## Aim
Repeat each of the rows below word for word, leaving out the pictures.

## Record extracts
- - - - - - -

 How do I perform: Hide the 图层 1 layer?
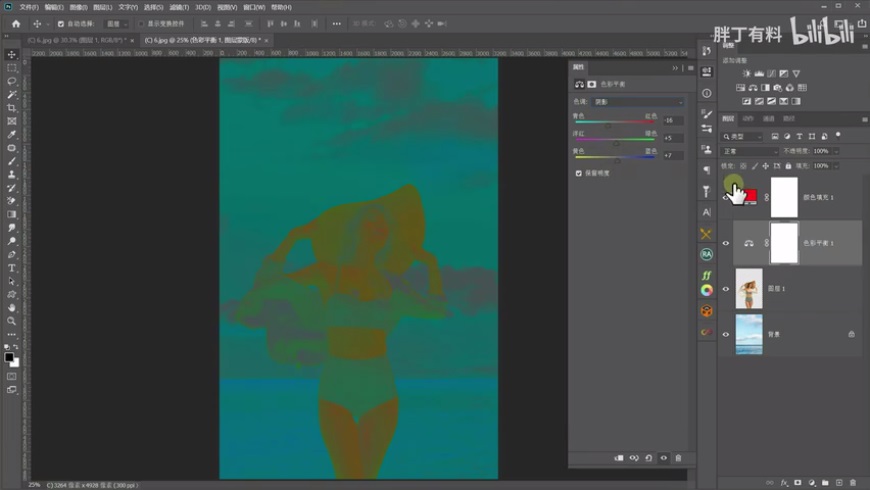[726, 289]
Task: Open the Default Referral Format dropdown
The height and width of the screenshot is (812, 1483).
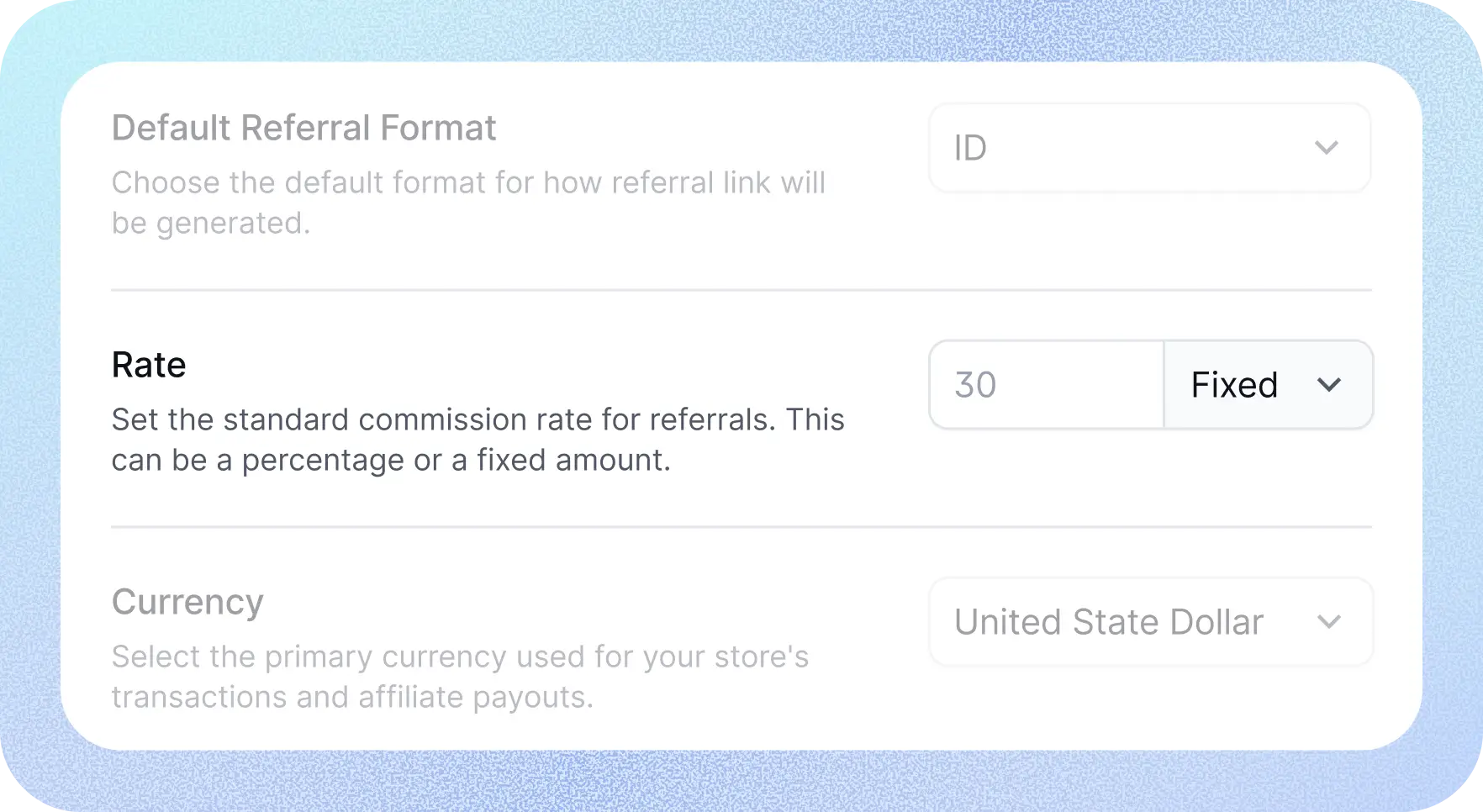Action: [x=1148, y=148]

- - - - - - -

## Reply
 How do I perform: Hide the 图层 1 layer?
[726, 289]
Task: Open the Default Referral Format dropdown
The height and width of the screenshot is (812, 1483).
Action: [x=1148, y=148]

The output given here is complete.